Reputation: 2560
We have a REST API which, for certain operations, we provide the option of asynchronous requests. For async requests, the service will return immediately with a token which can be used to query for completion, while for synchronous requests, the response will not be returned until the operation completes.
The current design for this looks something like this:
URL: PUT /api/orders/1234?async=true
Request Body: customerName=My Company&city=Dallas
Intuitively, it seems wrong to mix query and form params like this, however the query param (async) is providing options to the service call and not an attribute of the resource. That was the primary reason we did not include it in the request body.

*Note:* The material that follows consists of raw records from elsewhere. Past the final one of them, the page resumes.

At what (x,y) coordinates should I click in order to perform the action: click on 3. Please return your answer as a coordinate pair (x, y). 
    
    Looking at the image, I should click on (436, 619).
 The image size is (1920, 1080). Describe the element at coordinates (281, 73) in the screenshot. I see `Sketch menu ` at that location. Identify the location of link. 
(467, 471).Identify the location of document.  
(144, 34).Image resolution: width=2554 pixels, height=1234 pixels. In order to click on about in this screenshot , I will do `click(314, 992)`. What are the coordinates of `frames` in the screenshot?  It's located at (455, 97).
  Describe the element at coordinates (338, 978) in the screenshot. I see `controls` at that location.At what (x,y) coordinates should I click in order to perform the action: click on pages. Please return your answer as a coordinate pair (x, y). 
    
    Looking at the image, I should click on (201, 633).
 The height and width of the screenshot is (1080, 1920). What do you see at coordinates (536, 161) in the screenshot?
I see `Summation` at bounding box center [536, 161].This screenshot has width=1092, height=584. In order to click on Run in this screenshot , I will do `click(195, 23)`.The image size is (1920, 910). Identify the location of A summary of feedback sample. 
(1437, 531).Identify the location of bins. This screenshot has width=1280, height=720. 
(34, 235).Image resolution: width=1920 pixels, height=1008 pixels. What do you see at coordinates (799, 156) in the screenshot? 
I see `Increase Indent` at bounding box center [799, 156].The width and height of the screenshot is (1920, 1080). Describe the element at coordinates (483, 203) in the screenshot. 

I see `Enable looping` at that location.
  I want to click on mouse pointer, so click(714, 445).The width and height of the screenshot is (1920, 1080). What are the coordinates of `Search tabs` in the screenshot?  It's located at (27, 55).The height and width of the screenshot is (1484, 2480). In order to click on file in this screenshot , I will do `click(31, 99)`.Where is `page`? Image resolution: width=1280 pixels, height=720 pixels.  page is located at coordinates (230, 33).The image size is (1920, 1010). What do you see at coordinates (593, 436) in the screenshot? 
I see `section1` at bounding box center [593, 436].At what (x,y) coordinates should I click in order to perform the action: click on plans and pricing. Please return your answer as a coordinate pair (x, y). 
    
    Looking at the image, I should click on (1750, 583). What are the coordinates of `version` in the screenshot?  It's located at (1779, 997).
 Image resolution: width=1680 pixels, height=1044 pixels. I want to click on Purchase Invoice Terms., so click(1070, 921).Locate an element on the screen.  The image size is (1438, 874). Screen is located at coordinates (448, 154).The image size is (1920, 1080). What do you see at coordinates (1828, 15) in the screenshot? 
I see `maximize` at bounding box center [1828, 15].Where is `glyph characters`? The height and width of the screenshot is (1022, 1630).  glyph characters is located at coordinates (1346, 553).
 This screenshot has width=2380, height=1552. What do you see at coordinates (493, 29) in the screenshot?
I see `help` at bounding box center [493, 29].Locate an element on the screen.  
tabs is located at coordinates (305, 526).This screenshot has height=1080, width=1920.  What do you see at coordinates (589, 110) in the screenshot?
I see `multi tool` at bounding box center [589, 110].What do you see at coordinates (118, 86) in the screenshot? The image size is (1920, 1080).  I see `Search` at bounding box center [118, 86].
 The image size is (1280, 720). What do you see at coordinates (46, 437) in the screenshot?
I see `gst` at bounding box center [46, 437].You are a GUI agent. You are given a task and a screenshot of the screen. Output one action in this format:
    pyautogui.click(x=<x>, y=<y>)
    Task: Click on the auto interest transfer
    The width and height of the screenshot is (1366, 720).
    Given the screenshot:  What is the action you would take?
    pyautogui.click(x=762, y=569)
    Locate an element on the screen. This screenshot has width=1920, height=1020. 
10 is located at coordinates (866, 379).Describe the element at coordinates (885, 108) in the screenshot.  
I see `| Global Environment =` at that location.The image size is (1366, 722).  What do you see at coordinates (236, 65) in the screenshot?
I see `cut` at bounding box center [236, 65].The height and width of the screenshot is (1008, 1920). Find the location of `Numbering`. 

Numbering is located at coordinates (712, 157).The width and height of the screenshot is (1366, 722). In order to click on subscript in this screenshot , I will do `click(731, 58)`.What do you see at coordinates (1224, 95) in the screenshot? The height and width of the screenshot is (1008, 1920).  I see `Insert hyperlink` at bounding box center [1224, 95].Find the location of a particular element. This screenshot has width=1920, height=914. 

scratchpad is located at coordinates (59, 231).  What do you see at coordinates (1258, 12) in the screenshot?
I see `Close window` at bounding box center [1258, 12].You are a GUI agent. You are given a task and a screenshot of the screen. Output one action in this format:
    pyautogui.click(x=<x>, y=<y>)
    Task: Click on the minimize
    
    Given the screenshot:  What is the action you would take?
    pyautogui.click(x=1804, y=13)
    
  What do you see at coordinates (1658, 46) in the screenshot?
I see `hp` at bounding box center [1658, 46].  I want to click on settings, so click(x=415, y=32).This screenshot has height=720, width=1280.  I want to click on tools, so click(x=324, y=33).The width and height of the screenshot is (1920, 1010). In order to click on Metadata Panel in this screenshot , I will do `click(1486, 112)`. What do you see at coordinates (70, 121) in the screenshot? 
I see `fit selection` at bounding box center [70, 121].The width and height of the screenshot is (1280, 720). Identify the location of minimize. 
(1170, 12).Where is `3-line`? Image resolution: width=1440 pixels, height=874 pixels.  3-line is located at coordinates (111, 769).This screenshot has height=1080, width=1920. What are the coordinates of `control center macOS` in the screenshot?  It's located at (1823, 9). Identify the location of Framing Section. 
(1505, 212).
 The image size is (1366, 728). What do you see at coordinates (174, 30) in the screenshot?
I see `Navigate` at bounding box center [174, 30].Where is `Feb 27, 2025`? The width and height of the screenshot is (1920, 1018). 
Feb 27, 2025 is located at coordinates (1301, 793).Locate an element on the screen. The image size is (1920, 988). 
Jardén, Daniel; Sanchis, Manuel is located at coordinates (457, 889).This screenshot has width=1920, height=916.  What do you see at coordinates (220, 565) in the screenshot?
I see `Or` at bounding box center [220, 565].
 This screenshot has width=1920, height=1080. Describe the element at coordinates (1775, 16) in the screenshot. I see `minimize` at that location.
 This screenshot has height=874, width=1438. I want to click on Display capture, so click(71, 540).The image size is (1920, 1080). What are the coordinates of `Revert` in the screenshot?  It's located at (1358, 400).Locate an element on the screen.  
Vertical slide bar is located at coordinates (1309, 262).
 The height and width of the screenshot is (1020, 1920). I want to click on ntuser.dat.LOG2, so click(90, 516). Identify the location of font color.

Does this approach seem like a good design, or is there a better more "REST-y" way to accomplish the same?
Upvotes: 1
Views: 416
Reputation: 142202
The Prefer header is designed to do exactly what you are trying to do. See the spec.
Upvotes: 1
Reputation:
An URL like this
POST /api/orders/1234?async=true
is not RESTful. Why POST
? This looks like RPC over HTTP.
What are your resources? If there is some computation involved, model the computation as resources. POST
to a collection of compuations to create a new one. Receive a Location
header for the result of the computation.
POST /api/orders
custoerName=My Company
city=Dallas
This could return a response like:
201 Created
Location: /api/orders/1234
Then the client could GET
the result:
GET /api/orders/1234
And the server would respond:
200 OK
Some result body.
How to make this asynchronouse?
You write:
however the query param (async) is providing options to the service call and not an attribute of the resource
This is plain wrong. Everything that is in the URI is used to identify the resource. REST is not about calling methods with parameters.
I recommend to always use the two-step-approach described above when modeling compuations/transactions/shopping carts as resources. Create it, retrieve it.